PHYSIOLOGICAL SELECTIVITY OF EARLY MESOZOIC OCEAN ACIDIFICATION EVENTS: COMPARISON OF FISH AND INVERTEBRATE EXTINCTIONS

The end-Permian, end-Triassic and Toarcian extinctions coincided with flood basalt eruptions that would have released large quantities of carbon dioxide into the atmosphere, likely leading to ocean acidification. Direct proxy evidence, for example from calcium isotopes and plant stomata, support high atmospheric carbon dioxide levels and reduced ocean pH during the end-Permian and end-Triassic crises. These extinction events provide analogues for anthropogenic CO₂ emissions and can help us understand which taxonomic groups will be threatened by ocean acidification.

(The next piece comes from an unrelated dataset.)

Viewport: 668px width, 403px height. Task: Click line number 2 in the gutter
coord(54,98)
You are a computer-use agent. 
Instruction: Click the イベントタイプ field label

Fish have cellular mechanisms to buffer extracellular pH changes from exercise-induced metabolic CO₂ production, which also prove advantageous in buffering against changes in seawater pH. Assessing the extinction of fish during CO₂-driven extinctions will test the hypothesis that active fish are less vulnerable than sessile marine invertebrates. We compiled a database of fossil fish occurrences from the Pennsylvanian to the Middle Jurassic, using the Paleobiology Database, to quantify fish extinction rates during background and mass extinctions. Extinction rates among fish were lower than marine invertebrates in these extinctions, consistent with the expectation based on the physiology of the groups. These results will provide information on what physiological adaptations are advantageous and which taxa will be more threatened in future climate projections.